[PATCH 1/2 v2] bcachefs: do not use PF_MEMALLOC_NORECLAIM

Kent Overstreet kent.overstreet at linux.dev
Thu Aug 29 10:02:32 UTC 2024


On Wed, Aug 28, 2024 at 02:09:57PM GMT, Dave Chinner wrote:
> On Tue, Aug 27, 2024 at 08:15:43AM +0200, Michal Hocko wrote:
> > From: Michal Hocko <mhocko at suse.com>
> > 
> > bch2_new_inode relies on PF_MEMALLOC_NORECLAIM to try to allocate a new
> > inode to achieve GFP_NOWAIT semantic while holding locks. If this
> > allocation fails it will drop locks and use GFP_NOFS allocation context.
> > 
> > We would like to drop PF_MEMALLOC_NORECLAIM because it is really
> > dangerous to use if the caller doesn't control the full call chain with
> > this flag set.
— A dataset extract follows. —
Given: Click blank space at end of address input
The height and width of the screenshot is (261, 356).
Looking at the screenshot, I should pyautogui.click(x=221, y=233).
E.g. if any of the function down the chain needed
> > GFP_NOFAIL request the PF_MEMALLOC_NORECLAIM would override this and
> > cause unexpected failure.
> > 
> > While this is not the case in this particular case using the scoped gfp
> > semantic is not really needed bacause we can easily pus the allocation
> > context down the chain without too much clutter.
> > 
> > Acked-by: Christoph Hellwig <hch at lst.de>
> > Signed-off-by: Michal Hocko <mhocko at suse.com>
> 
> Looks good to me.
> 
> Reviewed-by: Dave Chinner <dchinner at redhat.com>

Reposting what I wrote in the other thread:

This series is based on a fundamental misunderstanding of what a safe
API is: a safe API is not one that doesn't return errors, it's one that
never invokes undefined behaviour.

It was decided years ago that the scoped APIs were the better
replacement for the gfp APIs, and they need to exist.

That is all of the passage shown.